*** Passage Section Begins ***

Basically, she can’t kiss Finn goodbye, or even get close to him, b/c their son is feverish and sick and she’s been taking care of him. Gudrid won’t risk exposing Finn (thus, his entire crew) to illness for their voyage.
So…here’s my selection. It may or may not be seven sentences. Most likely, it’s not. However, I’m doing this for my friends who want to see some of this Viking story before it hits bookshelves, someday in the not-yet-specified future…
Here you go! A selection from God’s Daughter. Please ask me any questions below, if I didn’t make it clear what’s going on here. Finn’s talking first, to Gudrid.
“Do you think it matters if I become sick?” he asks. “Nothing matters, until I get back to you.”
I swallow, fighting the urge to turn and be pulled into those strong arms, so I can kiss him all over his face.
“I can’t.” I pull my arm away, then walk out the door into the rain. It quickly drenches me, the heavy drops pounding my head. Surely Finn knows what I’m feeling, that I couldn’t be the one to make him sick.
Since I grew up surrounded by rocks and cliffs and sea, I know how to pull the strength of the rocks into myself. I become hard and cold and untouchable. I go into myself, and I won’t come out until I see Finn’s face again.

*** Passage Section Ends ***
*** Dataset Section Begins ***

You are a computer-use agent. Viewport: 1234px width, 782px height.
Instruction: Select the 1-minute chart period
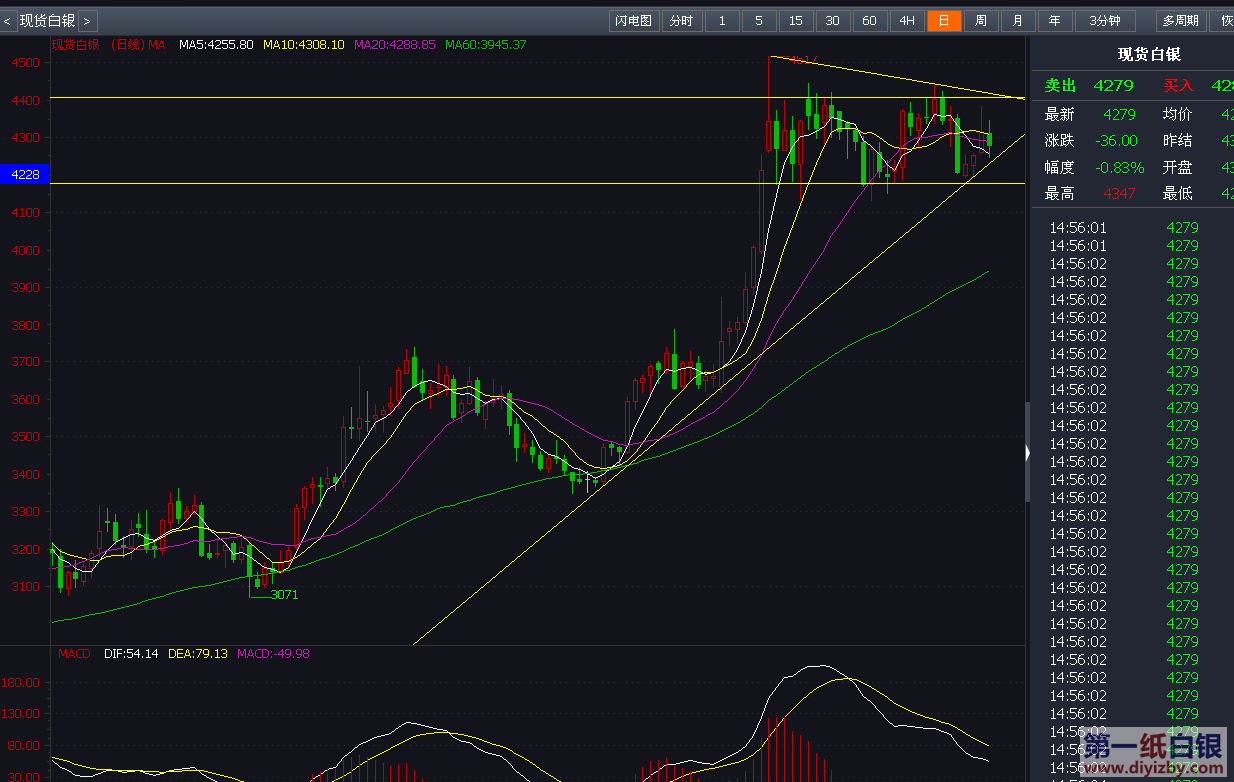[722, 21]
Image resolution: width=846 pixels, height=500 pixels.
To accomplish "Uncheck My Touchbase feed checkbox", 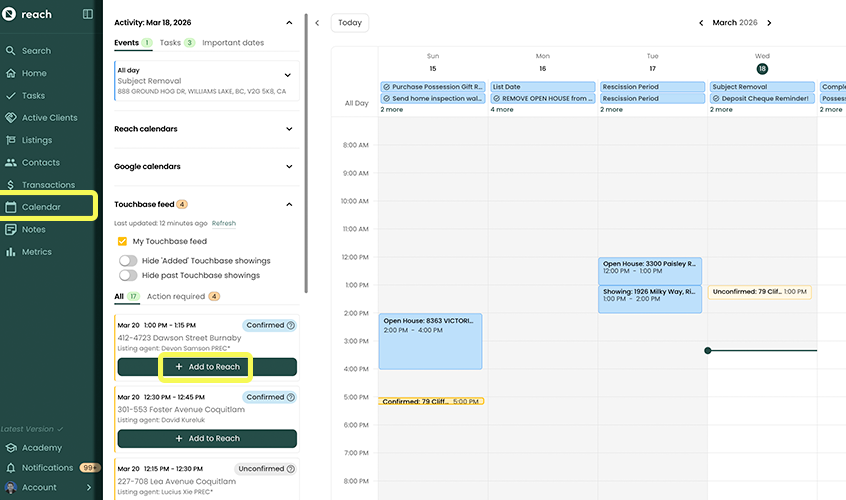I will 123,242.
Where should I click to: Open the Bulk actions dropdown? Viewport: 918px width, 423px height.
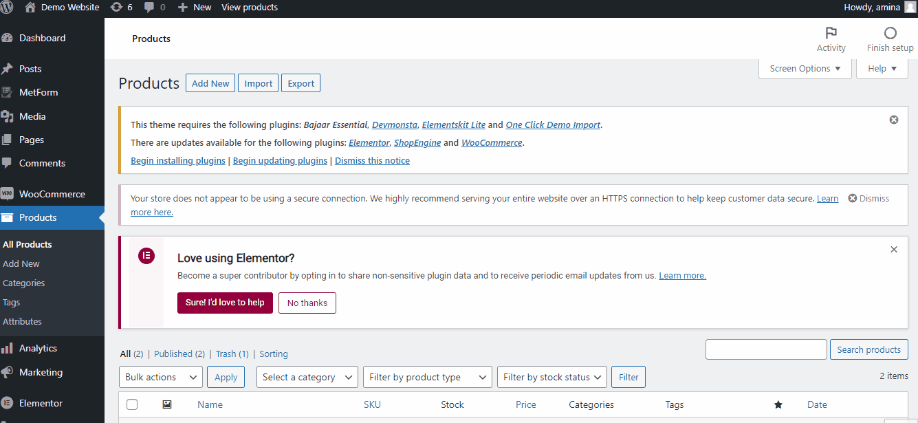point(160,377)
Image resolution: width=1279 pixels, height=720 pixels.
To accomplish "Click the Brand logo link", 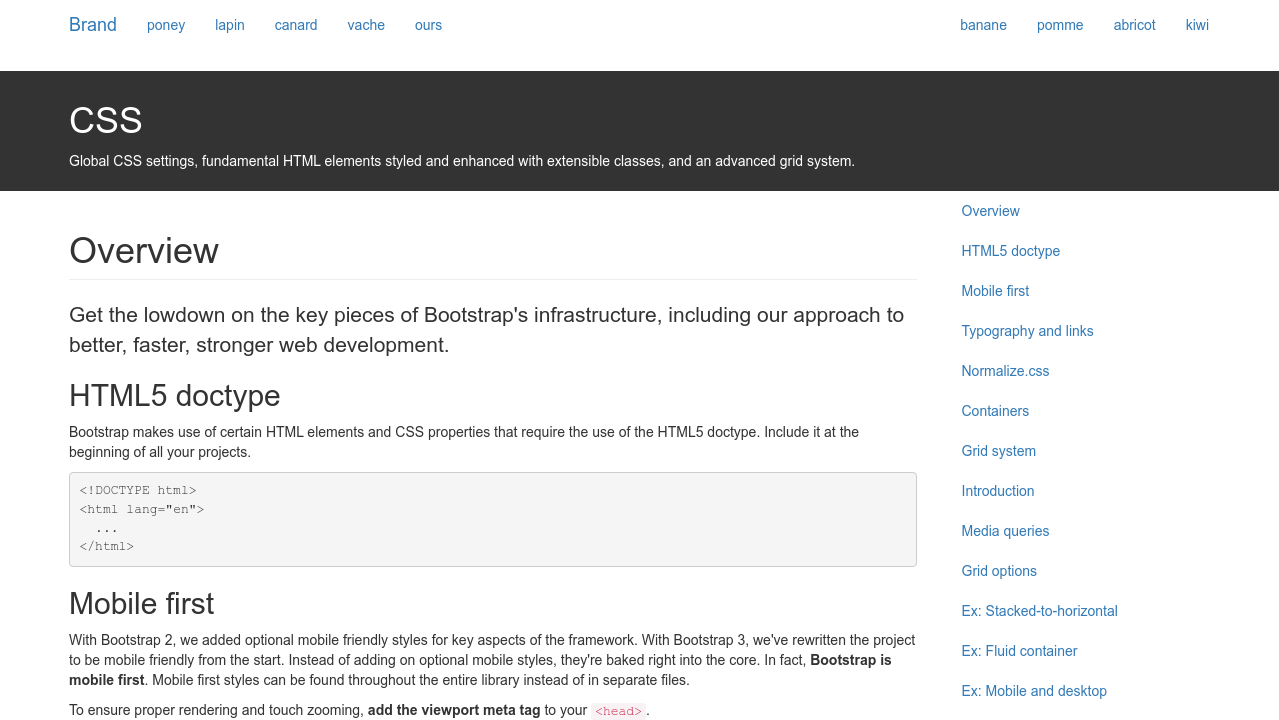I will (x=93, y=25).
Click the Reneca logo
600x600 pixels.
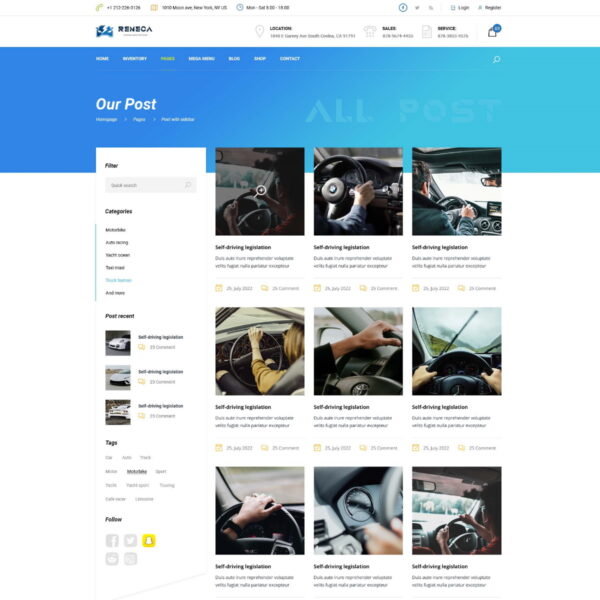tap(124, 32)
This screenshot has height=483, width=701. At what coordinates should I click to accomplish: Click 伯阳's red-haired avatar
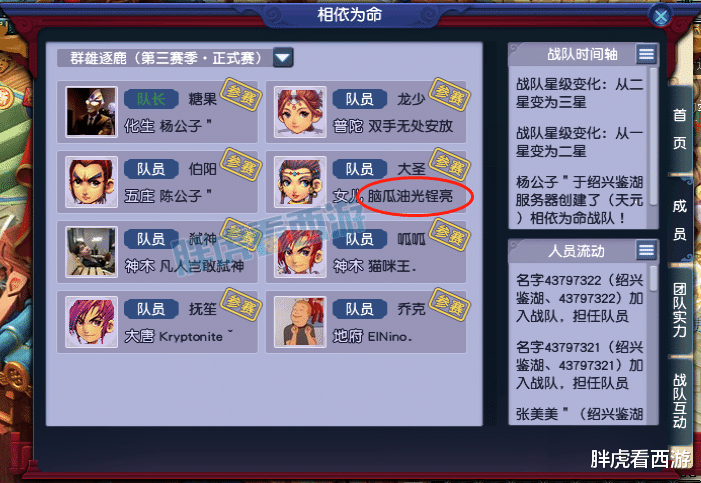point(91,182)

*** Dataset Section Ends ***

[Requirement] In the passage, why can't Gudrid kiss Finn goodbye?

[Result] Their son is feverish and sick, and she has been taking care of him, so she won't risk exposing Finn and his crew to illness.